You can shrink your avatar photos by saving them and going into mspaint. That is how I get mine down to size. Then I upload them to image shack. Any questions? Joshua Hicks told me how to do the mspaint thing. It is on all of our PC's. It is hidden.


----------



## py3ak

Two other noncompliant people I found toed the line!


----------



## Bladestunner316

Is mine ok?


----------



## py3ak

73 X 94 --you're good to go son.


----------



## Bladestunner316




----------



## tdowns

*Can you hear me now??*

What about now? I changed it at photobucket, it says there that it is 132 by 88 or something like that, I repasted it into my profile...I'll know when I submit this I think if it looks smaller......


----------



## daveb

> _Originally posted by tdowns007_
> What about now?



Yours is good.


----------



## tdowns

*Sweeeeeetttt!!!!*

Thanks for checking, I can sleep now....but first I'll pray for those slackers with rebellious hearts who have not changed theirs.


----------



## py3ak

Compliance is difficult. But the rewards are great.


----------



## daveb

> _Originally posted by joshua_
> It's not good, actually. It's 176 x 117. The limit is 150.
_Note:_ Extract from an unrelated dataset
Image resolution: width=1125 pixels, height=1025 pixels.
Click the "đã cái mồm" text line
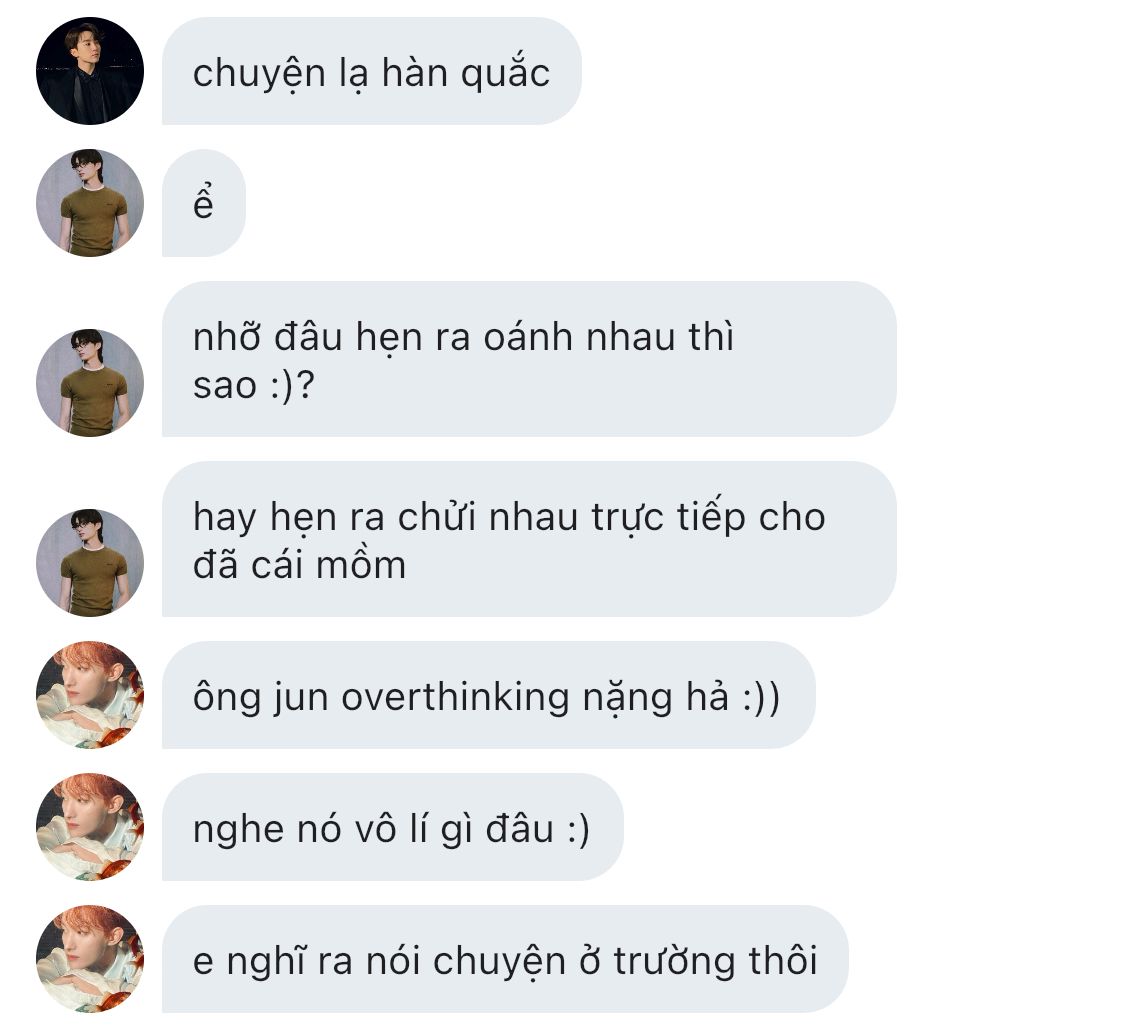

Weird. We must be seeing a different pic. Maybe do a refresh and see if the old one isn't cached.


----------



## Puritan Sailor

> _Originally posted by joshua_
> 
> 
> 
> _Originally posted by daveb_
> 
> 
> 
> _Originally posted by tdowns007_
> What about now?
> 
> 
> 
> 
> Yours is good.
> 
> Click to expand...
> 
> 
> 
> It's not good, actually. It's 176 x 117. The limit is 150.
Click to expand...


I'm measuring 132x88.


----------



## tdowns

*132X88*

That's what I get when I check it on Photobucket....????? I'll use email one from Josh though if needed, thanks Josh.


----------



## VictorBravo

I figured out I was guilty too. I confess and repent.

Vic


----------



## Cuirassier

83 x 125 ... 

dl


----------